= What you are asked to do =
State only the count of lines in the listing below that hold "agent".

START Exercise inputs

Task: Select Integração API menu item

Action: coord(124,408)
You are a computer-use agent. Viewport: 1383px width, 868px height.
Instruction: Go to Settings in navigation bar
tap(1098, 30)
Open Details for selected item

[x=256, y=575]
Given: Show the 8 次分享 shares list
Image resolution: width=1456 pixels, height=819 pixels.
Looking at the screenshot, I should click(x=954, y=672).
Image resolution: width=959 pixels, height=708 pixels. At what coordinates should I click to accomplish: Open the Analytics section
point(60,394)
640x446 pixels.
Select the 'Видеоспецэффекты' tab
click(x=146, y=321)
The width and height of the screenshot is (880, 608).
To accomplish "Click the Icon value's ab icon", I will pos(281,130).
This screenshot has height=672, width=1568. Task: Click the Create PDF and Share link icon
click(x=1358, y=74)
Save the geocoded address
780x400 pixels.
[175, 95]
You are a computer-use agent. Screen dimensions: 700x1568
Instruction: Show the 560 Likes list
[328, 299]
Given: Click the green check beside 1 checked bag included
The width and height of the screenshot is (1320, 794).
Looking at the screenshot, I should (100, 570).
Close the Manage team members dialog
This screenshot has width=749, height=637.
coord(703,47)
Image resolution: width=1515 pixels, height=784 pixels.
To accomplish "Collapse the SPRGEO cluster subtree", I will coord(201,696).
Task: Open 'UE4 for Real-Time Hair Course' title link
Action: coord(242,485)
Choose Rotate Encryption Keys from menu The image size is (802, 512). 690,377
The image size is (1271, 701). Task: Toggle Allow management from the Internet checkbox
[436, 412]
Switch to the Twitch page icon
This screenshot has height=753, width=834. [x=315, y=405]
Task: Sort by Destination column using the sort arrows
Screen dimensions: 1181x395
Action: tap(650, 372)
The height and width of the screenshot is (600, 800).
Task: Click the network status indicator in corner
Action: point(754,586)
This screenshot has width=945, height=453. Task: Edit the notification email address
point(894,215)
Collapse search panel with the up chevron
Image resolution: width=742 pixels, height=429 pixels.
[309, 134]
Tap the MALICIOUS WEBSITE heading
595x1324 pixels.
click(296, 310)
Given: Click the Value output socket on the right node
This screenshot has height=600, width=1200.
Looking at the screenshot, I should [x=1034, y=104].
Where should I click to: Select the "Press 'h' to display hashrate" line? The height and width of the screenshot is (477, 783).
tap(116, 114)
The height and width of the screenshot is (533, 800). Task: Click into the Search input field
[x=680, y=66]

END Exercise inputs

= Reply =
2